As society continues to struggle with affirmative action, Duke, according to the numbers, has come a long way. The freshman class entering in 1984 had 128 minority students: fifty-six who identified themselves as black or African American, forty-three Asians, and twenty-six Hispanics/Latinos. The class entering this fall has 570 minority students: 163 African Americans, 288 Asians, 115 Latinos, and four Native Americans. The proportion of minorities in the freshman class, 35 percent, is a record for Duke (that percentage figure includes international students).

The current numbers are all the more dramatic given the fact that an integrated Duke isn't all that old. In 1955, The Chronicle editorialized, "Many of us do not understand why this institution is segregated.... We should open our doors to all qualified people because we believe in democracy, the principles of Christianity, and the manifestation of the ideals of a university. Segregation is wrong." A month later, the University Council called for "action [to] be taken looking toward the admission of duly qualified Negroes in such areas of advanced study in the University as might prove desirable and feasible."

But there was little administrative response to such stances until the spring of 1961, when the board of trustees adopted a resolution specifying that "qualified applicants may be admitted to degree programs in the Graduate and Professional Schools of Duke University...without regard to race, creed, or national origin." That September, six African-American students registered; three withdrew before classes started.

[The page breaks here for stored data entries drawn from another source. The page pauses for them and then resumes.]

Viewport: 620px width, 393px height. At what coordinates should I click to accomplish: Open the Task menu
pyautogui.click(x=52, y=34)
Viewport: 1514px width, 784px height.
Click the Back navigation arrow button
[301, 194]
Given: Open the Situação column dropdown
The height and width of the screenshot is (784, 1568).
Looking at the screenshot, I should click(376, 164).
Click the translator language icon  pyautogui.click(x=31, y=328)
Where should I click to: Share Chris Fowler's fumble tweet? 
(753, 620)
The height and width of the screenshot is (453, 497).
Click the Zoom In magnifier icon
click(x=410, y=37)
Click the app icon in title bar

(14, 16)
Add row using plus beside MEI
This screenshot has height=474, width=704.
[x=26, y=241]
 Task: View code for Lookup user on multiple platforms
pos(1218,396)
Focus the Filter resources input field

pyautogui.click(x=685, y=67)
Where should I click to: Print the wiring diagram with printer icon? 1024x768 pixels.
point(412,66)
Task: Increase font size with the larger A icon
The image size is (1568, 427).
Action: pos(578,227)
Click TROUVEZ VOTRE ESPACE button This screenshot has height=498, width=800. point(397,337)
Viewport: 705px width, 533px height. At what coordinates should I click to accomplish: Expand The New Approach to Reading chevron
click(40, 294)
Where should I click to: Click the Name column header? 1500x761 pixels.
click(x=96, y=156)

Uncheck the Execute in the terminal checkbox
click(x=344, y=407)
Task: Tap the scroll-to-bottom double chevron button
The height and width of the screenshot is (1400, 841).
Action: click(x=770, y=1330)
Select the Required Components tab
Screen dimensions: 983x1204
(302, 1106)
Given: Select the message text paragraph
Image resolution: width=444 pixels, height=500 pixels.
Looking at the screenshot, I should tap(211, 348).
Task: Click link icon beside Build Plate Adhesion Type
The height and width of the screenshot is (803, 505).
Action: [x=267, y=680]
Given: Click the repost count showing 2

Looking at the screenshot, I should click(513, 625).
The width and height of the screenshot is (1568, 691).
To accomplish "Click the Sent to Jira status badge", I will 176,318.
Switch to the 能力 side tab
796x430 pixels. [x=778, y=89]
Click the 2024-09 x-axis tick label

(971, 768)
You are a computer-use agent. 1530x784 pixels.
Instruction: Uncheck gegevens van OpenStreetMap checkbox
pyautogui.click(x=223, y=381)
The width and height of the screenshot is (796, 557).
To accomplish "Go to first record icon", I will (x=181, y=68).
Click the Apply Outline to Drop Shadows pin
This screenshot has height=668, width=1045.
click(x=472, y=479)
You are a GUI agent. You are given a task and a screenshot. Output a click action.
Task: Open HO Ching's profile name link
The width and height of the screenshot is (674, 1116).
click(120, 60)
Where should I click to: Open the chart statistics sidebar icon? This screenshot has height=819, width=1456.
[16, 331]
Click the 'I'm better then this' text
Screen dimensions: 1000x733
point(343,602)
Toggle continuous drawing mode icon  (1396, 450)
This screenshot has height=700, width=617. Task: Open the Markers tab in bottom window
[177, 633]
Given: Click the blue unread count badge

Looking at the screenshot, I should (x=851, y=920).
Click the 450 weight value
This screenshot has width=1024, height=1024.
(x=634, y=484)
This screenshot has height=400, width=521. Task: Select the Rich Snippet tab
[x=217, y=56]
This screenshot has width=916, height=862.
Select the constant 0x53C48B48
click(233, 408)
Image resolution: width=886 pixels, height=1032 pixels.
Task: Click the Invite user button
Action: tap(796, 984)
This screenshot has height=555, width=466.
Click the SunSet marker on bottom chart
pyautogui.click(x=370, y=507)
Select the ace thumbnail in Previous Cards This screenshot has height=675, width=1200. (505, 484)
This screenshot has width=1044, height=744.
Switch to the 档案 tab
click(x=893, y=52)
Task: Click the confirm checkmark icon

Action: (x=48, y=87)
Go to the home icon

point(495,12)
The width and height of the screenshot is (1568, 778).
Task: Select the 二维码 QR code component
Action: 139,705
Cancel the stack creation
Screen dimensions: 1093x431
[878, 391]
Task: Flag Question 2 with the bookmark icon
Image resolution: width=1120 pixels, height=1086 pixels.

Among the three who enrolled, two entered the law school and one, the divinity school. At its meeting in June 1962, the board resolved to integrate the undergraduate colleges. The first five African-American undergraduates enrolled in the fall of 1963--exactly forty years ago. One left to enter military service, and another left to take a job. The remaining three students received their degrees in 1967.

What was a novelty just a few decades ago is now basic to the character of the campus. Still, at Duke, as elsewhere, affirmative action, motivated as it is by the aim of diversity, remains a work in progress.